In humans, endurance training reduces the rates of glucose production and utilization during moderate-intensity exercise. It is uncertain, however, whether this is also true during high-intensity exercise. Accordingly, we studied eight endurance-trained cyclists and eight untrained subjects during 30 min of cycling at ~80% of maximal oxygen uptake (V̇O(2 max)). Rates of glucose appearance (Ra) and disappearance (Rd) were determined using a primed, continuous infusion of [6,6-2H]glucose. Average glucose Ra during exercise did not differ in the trained and untrained subjects (34.3 ± 3.6 vs. 36.0 ± 1.7 μmol · min-1 · kg-1; mean ± SE; P, not significant). Plasma insulin, glucagon, norepinephrine, and epinephrine concentrations were also similar in the two groups. In contrast, glucose Rd during exercise was 19% lower in the trained compared with the untrained subjects (27.0 ± 2.6 vs. 33.2 ± 1.5 μmol · min-1 · kg-1; P < 0.001). Consequently, during exercise, plasma glucose concentration rose significantly (P < 0.05) in the trained subjects but did not change in the untrained subjects. We conclude that utilization of plasma glucose is lower in trained subjects during high- intensity exercise, even when the exercise is performed at the same relative (and therefore a higher absolute) intensity as in the untrained state.
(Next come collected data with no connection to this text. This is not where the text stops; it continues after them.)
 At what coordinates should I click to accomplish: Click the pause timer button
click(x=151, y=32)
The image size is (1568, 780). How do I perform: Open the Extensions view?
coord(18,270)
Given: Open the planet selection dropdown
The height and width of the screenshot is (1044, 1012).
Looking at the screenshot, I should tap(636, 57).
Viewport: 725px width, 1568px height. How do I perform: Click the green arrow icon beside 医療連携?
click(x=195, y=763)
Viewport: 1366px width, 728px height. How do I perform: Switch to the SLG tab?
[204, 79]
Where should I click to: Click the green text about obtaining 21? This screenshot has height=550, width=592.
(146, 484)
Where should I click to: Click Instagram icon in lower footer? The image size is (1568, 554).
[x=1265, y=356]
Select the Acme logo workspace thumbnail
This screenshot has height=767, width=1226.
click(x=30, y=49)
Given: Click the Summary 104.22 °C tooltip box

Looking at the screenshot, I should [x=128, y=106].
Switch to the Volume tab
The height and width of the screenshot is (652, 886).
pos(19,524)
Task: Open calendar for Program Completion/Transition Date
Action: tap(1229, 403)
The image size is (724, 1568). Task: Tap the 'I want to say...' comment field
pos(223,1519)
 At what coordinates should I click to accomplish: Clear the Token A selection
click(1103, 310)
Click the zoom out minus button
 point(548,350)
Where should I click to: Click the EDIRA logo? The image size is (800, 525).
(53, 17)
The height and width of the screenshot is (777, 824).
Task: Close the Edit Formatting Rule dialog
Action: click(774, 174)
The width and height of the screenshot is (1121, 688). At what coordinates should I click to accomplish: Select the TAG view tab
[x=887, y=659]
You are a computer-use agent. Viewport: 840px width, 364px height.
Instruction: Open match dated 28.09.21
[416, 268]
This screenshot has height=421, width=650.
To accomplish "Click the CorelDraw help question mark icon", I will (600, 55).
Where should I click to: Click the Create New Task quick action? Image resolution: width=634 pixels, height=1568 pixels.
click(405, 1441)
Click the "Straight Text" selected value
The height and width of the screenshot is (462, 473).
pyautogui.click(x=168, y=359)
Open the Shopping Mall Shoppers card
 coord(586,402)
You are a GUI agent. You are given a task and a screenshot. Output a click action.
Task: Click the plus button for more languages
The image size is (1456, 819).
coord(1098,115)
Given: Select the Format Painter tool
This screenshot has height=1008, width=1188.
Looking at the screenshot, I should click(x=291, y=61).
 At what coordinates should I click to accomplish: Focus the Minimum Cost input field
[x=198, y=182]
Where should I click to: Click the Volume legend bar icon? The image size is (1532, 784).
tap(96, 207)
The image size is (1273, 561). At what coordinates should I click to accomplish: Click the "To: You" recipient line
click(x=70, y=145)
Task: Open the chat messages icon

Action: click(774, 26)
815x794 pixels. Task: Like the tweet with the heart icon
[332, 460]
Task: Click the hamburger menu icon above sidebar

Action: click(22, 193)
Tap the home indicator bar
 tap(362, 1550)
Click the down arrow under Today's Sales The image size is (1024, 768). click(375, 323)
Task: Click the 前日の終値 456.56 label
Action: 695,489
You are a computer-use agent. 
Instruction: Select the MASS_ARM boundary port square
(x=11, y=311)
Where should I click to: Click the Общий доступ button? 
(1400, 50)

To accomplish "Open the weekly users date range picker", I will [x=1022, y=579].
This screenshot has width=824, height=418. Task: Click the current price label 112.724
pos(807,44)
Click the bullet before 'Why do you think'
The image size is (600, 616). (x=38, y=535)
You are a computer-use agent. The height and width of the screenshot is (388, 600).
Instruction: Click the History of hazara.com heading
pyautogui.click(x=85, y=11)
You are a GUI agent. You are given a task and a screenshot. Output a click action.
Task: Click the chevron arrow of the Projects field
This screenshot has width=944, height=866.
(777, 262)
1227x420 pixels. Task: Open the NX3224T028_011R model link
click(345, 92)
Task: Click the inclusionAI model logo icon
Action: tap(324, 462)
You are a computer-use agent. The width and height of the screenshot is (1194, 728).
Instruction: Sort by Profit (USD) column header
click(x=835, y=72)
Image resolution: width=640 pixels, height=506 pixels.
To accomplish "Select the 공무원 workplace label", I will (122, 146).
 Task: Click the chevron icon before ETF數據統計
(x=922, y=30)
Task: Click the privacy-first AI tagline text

Hyperglycemia in trained subjects during intense exercise appears to be due to this lower rate of glucose utilization rather than a higher rate of glucose production.

Original languageEnglish (US)
Pages (from-to)1203-1207
Number of pages5
JournalJournal of Applied Physiology
Issue number3
StatePublished - 1995


  • catecholamines
  • glucoregulation
  • hepatic glucose production
  • hyperglycemia

ASJC Scopus subject areas

  • Physiology
  • Physiology (medical)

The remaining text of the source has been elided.